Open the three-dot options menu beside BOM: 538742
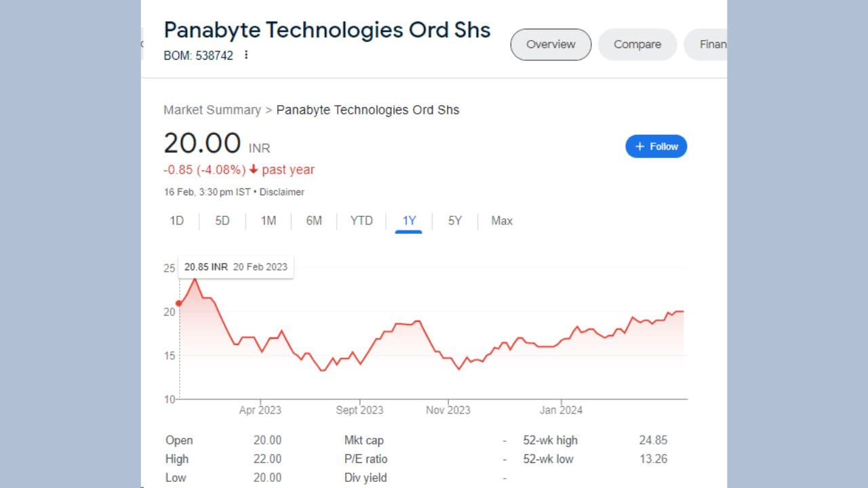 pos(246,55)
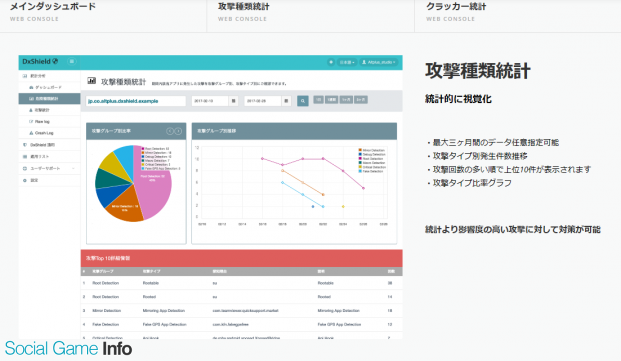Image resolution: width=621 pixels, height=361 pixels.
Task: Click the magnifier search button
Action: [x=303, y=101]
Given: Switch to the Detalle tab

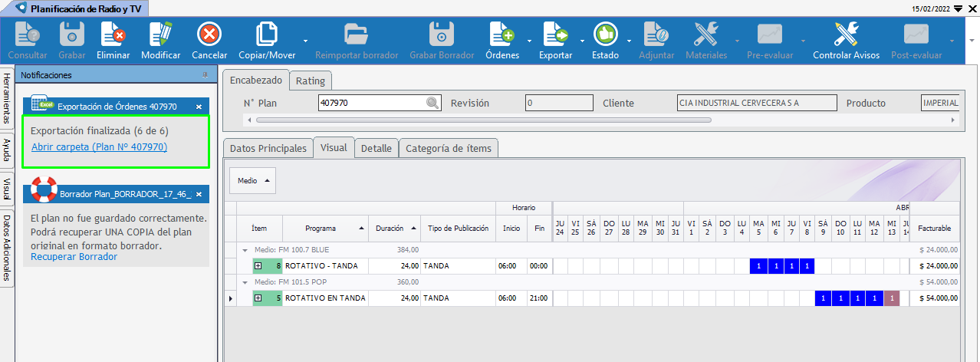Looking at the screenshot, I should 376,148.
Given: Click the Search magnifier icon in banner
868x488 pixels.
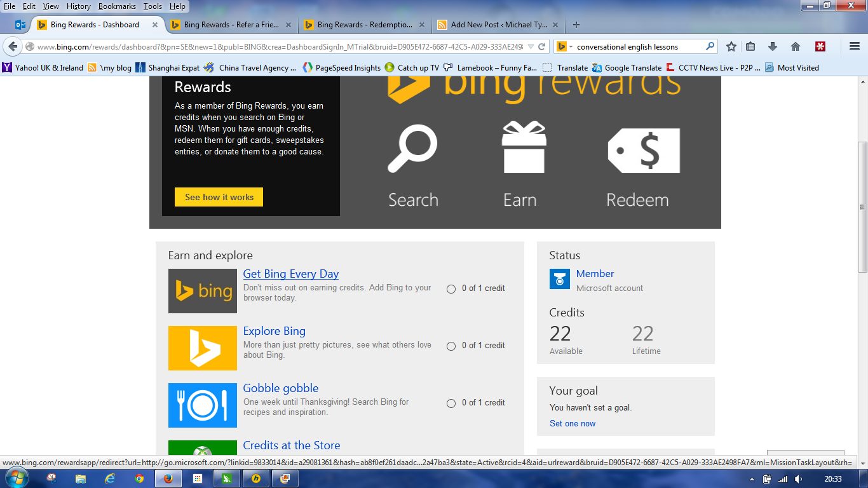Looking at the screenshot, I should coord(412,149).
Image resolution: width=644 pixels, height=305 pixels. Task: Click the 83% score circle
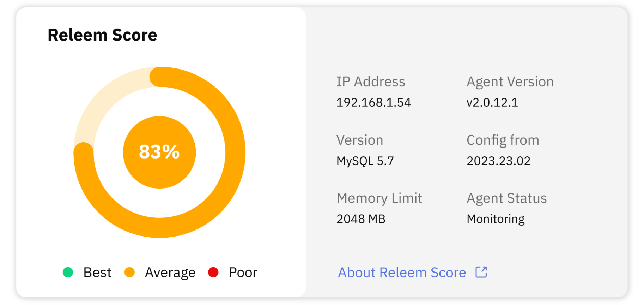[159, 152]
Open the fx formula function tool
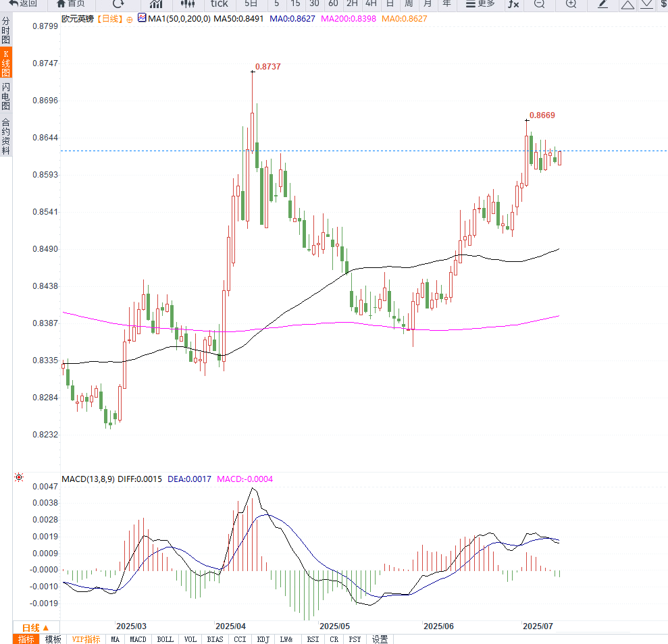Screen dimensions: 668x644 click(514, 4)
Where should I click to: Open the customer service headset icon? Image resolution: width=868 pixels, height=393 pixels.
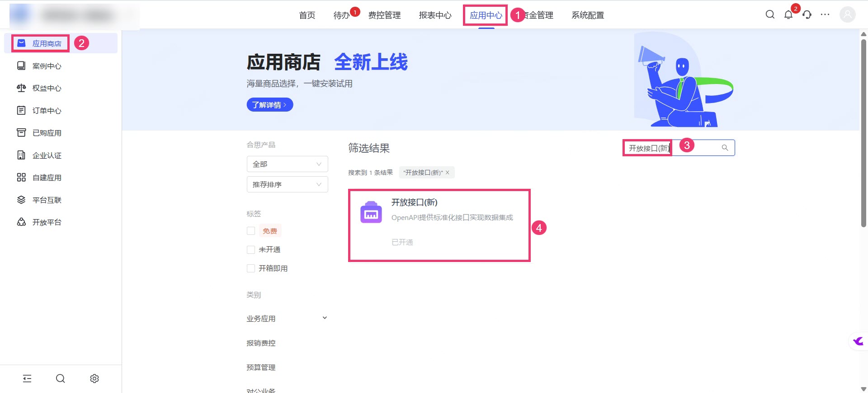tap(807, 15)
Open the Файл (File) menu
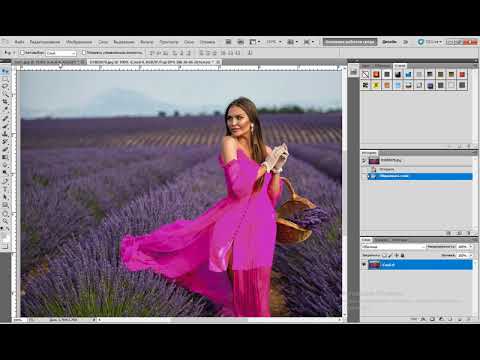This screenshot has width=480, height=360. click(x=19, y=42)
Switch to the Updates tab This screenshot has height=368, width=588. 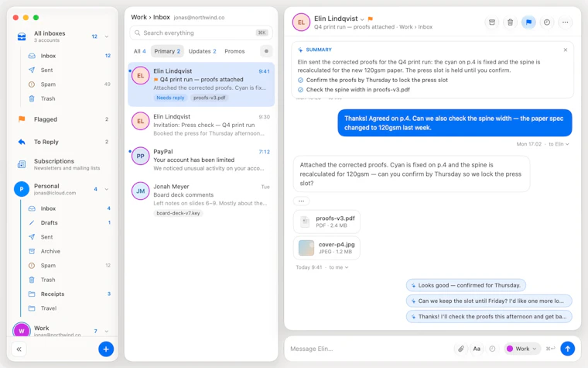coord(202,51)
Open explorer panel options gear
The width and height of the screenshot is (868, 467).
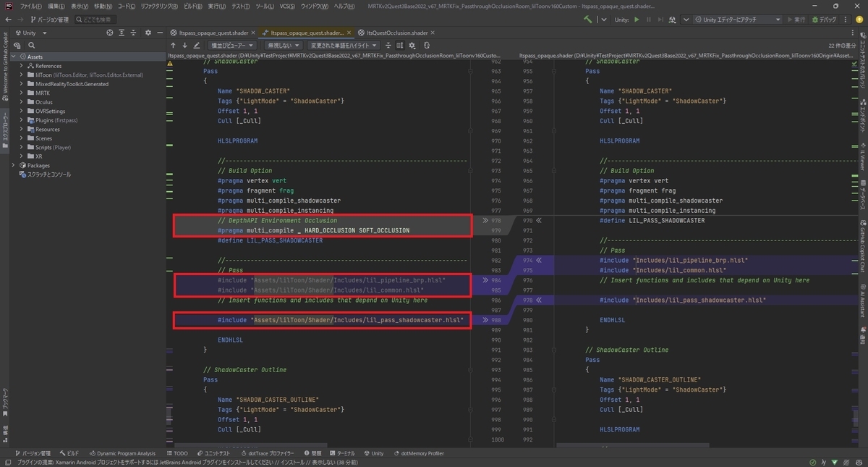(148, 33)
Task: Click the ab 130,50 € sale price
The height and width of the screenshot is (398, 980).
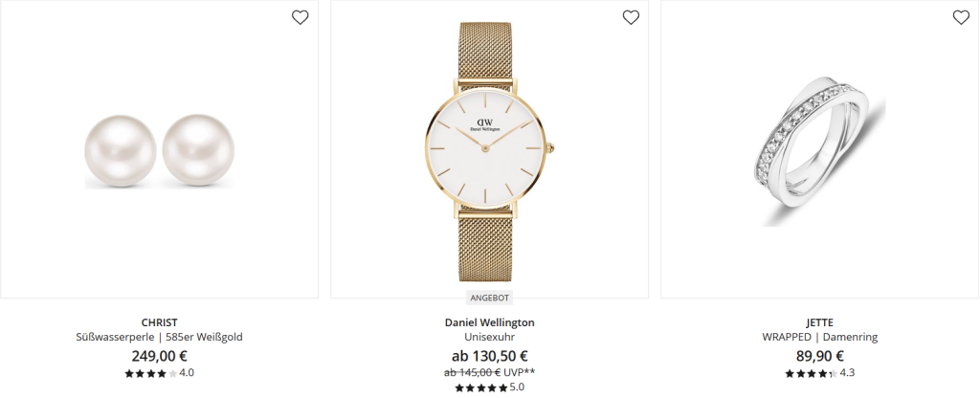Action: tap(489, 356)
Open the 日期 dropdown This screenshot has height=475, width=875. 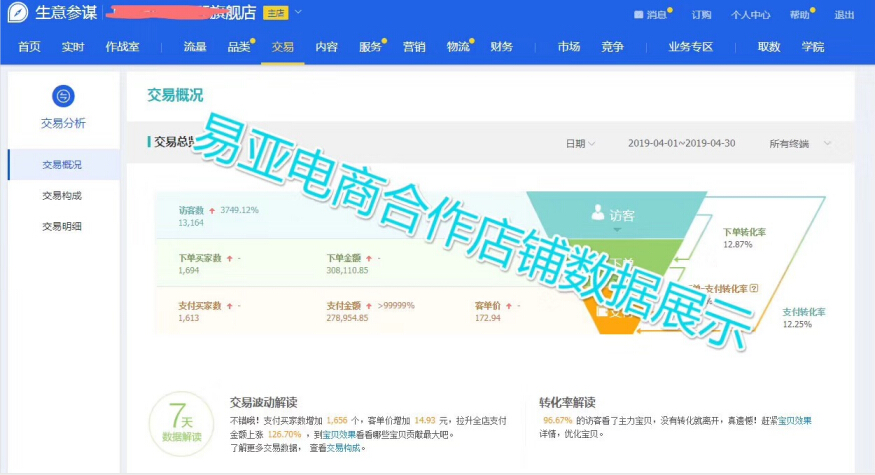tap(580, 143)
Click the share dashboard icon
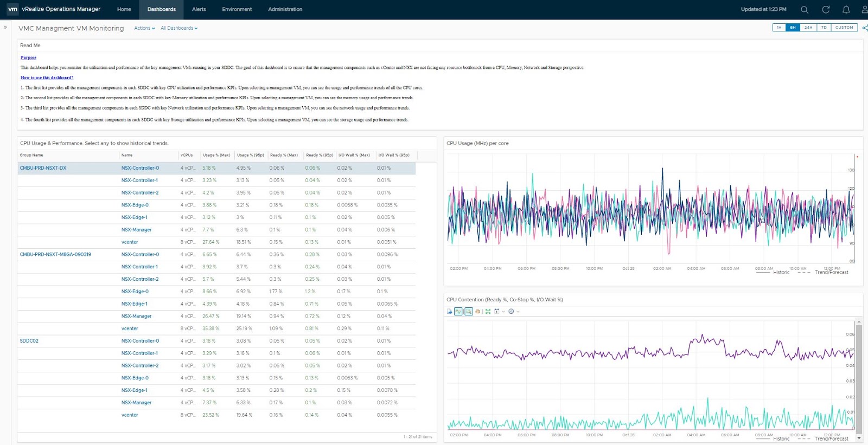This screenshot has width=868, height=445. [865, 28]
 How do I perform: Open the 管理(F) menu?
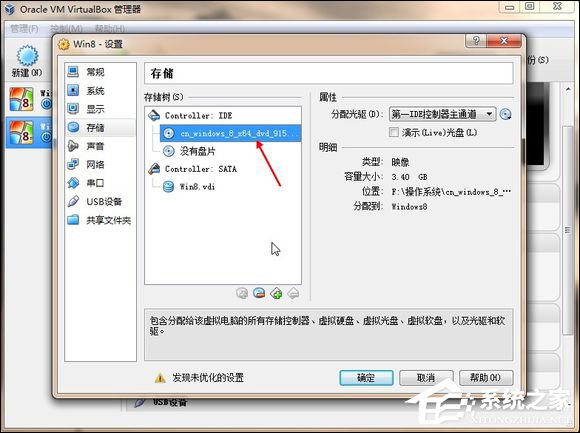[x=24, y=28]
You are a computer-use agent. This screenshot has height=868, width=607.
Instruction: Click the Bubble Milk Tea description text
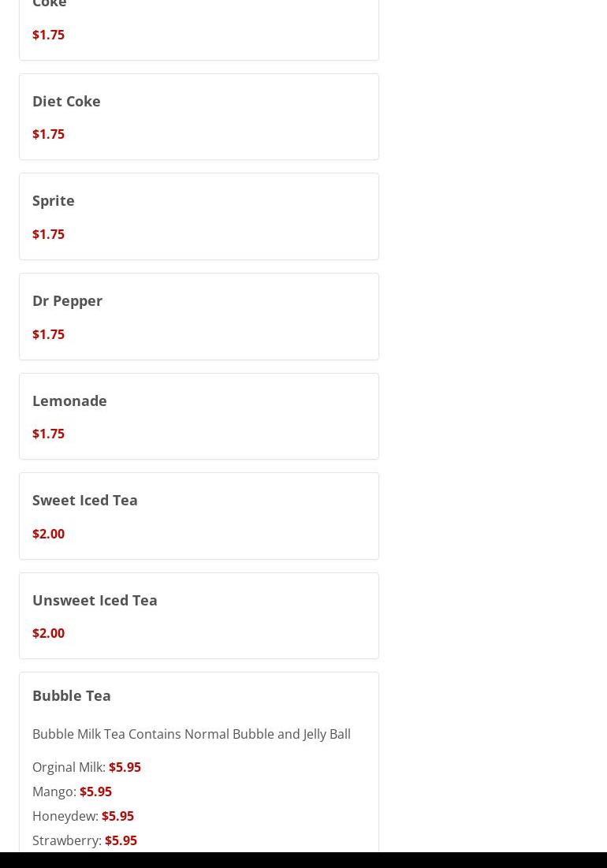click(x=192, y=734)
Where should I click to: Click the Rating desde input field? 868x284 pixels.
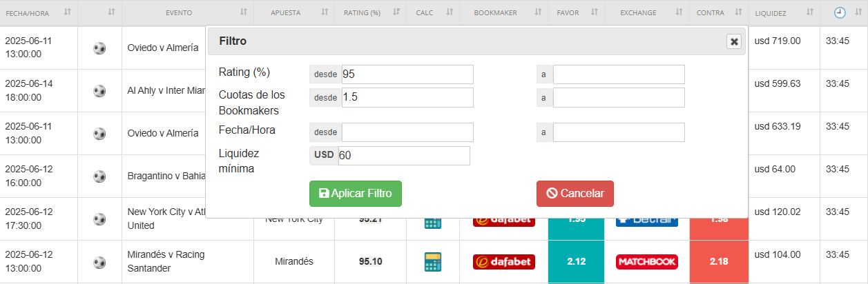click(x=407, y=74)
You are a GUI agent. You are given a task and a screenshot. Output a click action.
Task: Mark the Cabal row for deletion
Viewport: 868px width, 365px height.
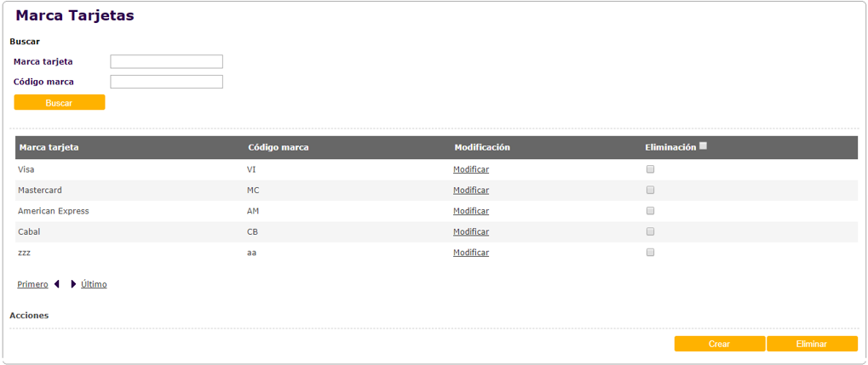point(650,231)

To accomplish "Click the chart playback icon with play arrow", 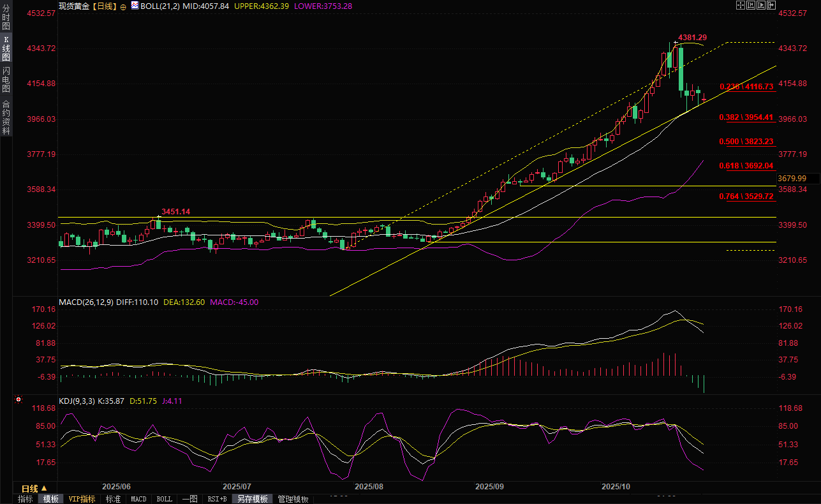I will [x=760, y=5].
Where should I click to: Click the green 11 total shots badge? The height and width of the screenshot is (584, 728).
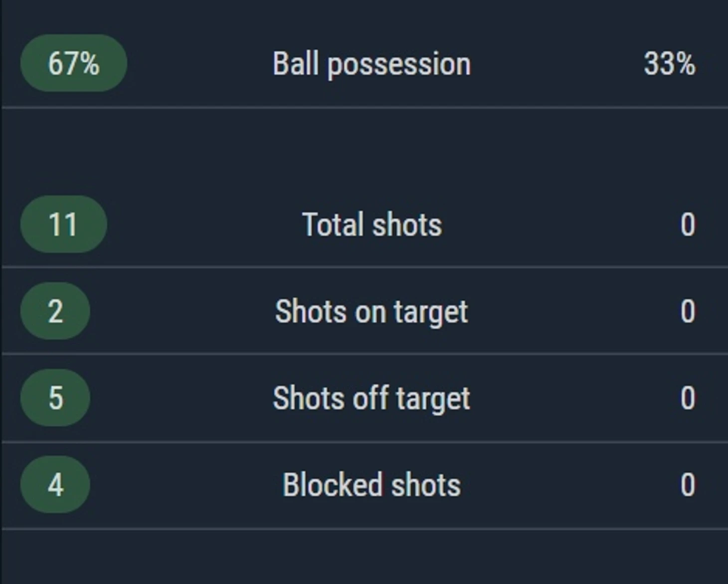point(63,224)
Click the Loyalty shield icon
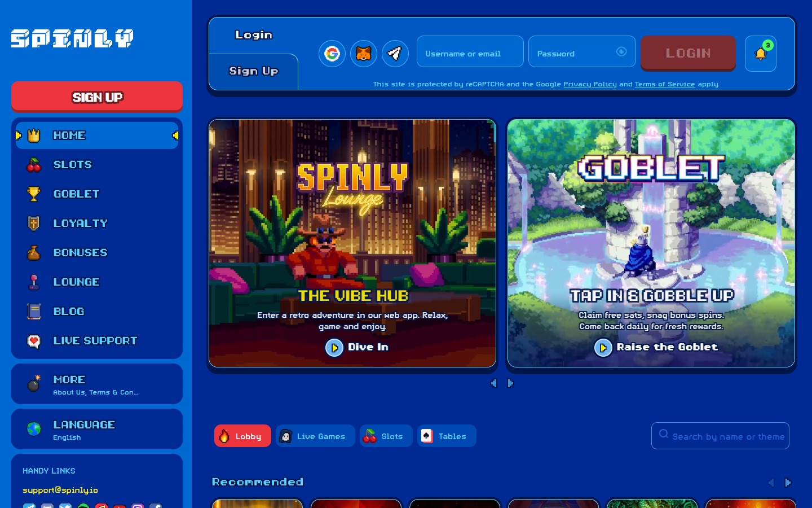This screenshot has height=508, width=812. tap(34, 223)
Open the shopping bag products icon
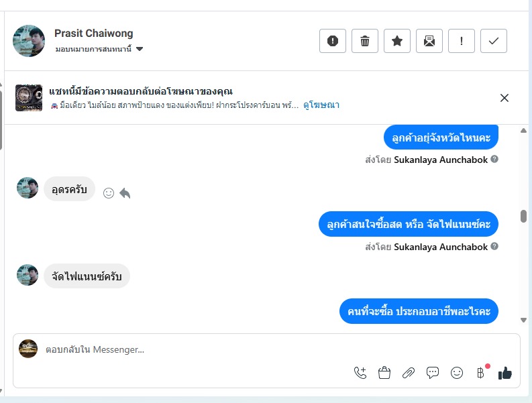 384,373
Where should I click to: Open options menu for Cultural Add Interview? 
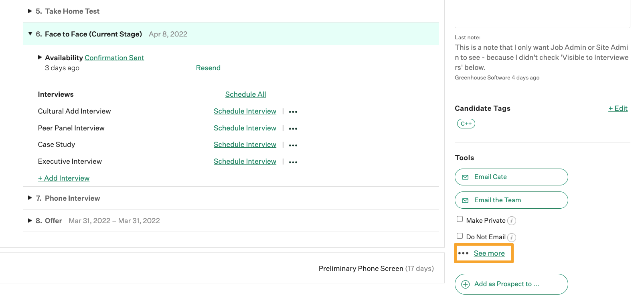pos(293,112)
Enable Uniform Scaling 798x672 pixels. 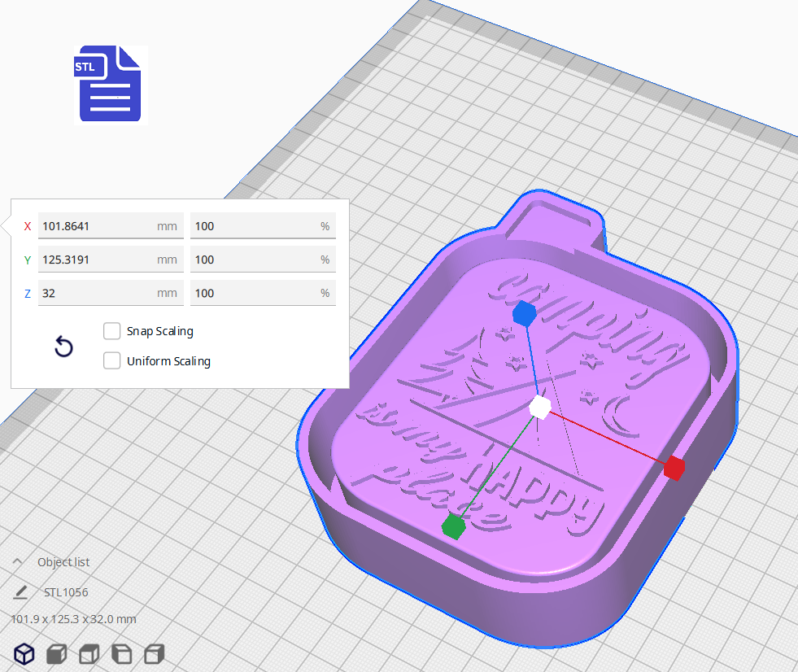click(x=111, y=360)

########

◆ Work item
Whenever a line above has the word "agent" in it, copy that line.

◆ Task answer
You are a computer-use agent. This screenshot has height=868, width=607.
You are a GUI agent. You are given a task and a screenshot. Output a click action.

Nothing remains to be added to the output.